Co się zmieniło w Warszawie? - Zagraliśmy z inną energią i zaangażowaniem po własnej stronie parkietu. Nie było frustracji. To zapewniło nam dobrą grę w ataku, zdobywaliśmy wiele punktów z szybkiego ataku, była większa pewność siebie i nie było frustracji po nieudanych akcjach. To wcale nie było łatwe zwycięstwo i ten wynik pokazuje ciężką pracę zawodników. Chcemy iść dalej tą drogą - dodaje Gronek.
Duże zainteresowanie w czasie meczu budził elektroniczny tablet, na którym trener Gronek prezentował zagrywki drużynie. To nowość w PLK, bo pozostali trenerzy wciąż korzystają z pisaków i tradycyjnych tablic.
- Pytałem zawodników, czy to będzie dla nich komfortowa sytuacja. Nie tracę czasu na na mazanie, wszystko pokazane jasno i klarownie. Pokazuję im rzeczy, które mamy wcześniej wypracowane na treningach, więc oni muszą tylko zerknąć i sobie to przypomnieć - wyjaśnia szkoleniowiec.
Zwycięstwo w Warszawie nieco poprawiło notowania Asty w walce o play off, ale do sukcesu jeszcze daleka droga. Wciąż osiem drużyn ma na koncie mniej porażek na koncie, a bydgoszczanie z Kingiem Szczecin mają ich jedenaście i są tuż za ósemką.

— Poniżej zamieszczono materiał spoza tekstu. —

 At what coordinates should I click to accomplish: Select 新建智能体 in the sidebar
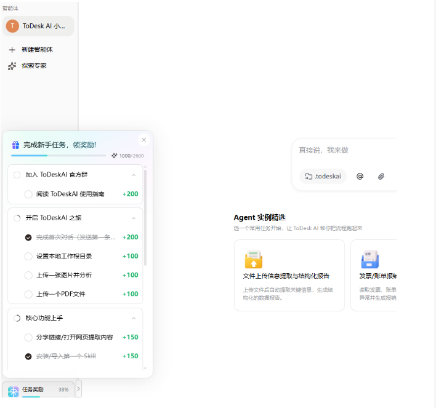(x=38, y=49)
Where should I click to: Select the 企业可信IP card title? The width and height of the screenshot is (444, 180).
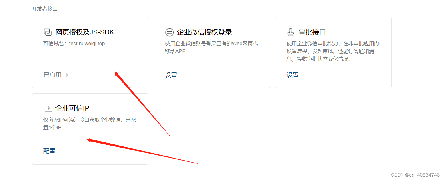coord(72,108)
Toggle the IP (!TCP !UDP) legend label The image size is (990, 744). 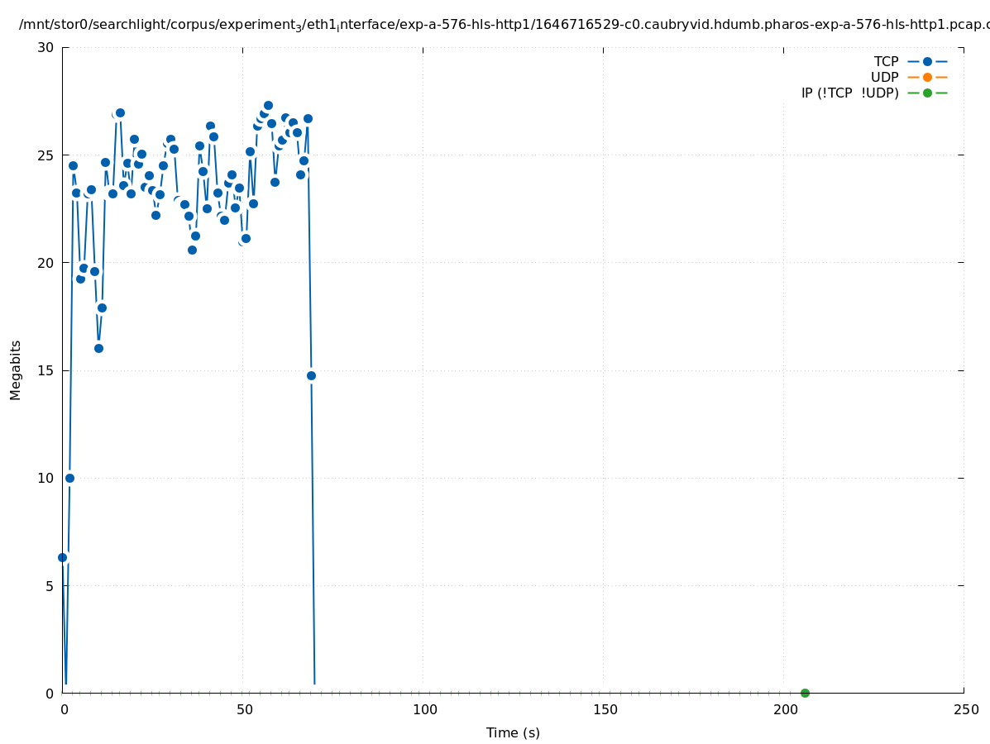pos(849,93)
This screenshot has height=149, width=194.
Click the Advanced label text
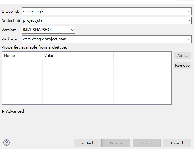click(15, 111)
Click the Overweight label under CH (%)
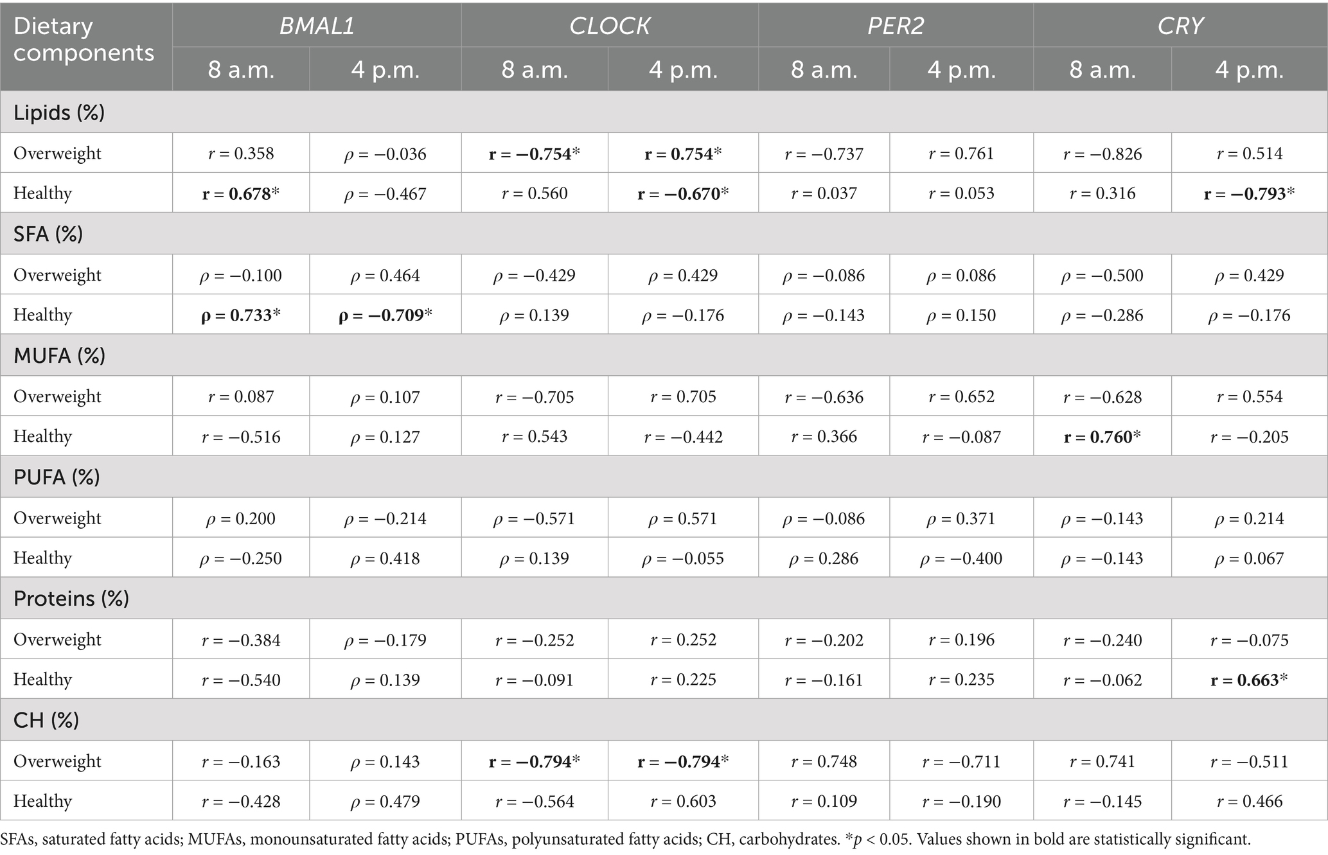The height and width of the screenshot is (855, 1328). tap(58, 761)
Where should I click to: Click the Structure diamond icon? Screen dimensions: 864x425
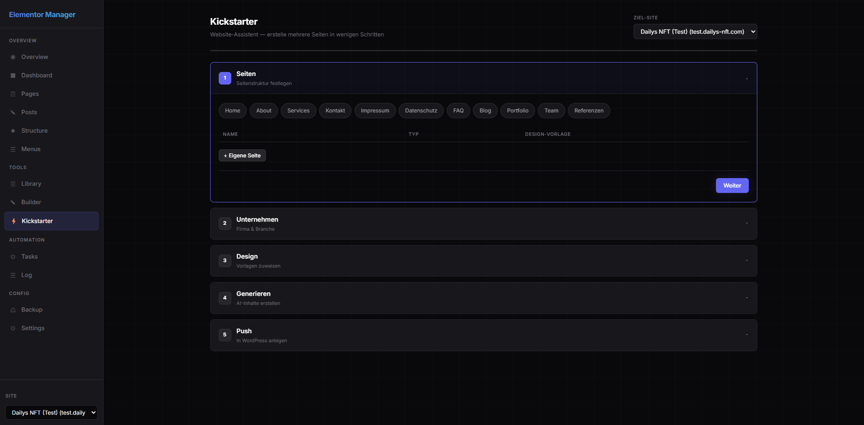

- Dużo grania przed nami, wszystko jest jeszcze otwarte. Zagraliśmy w Warszawie koszykówkę, jaką chcielibyśmy prezentować do końca sezonu. Pomagaliśmy sobie w obronie, dzieliliśmy się piłką w ataku. Cieszy takie zwycięstwo i w kolejnych meczach będziemy się starać się grać jeszcze lepiej - podkreśla Michał Chyliński.
Gronek: - Musimy poprawić grę tyłem do kosza, cały czas więcej dzielić się piłką. W obronie chciałbym powielać te rzeczy, które robiliśmy dobrze w Warszawie.
Teraz każdy mecz dla Enea Abramczyk Astorii będzie miał ogromne znaczenie. W najbliższą niedzielę derby z Twardymi Piernikami.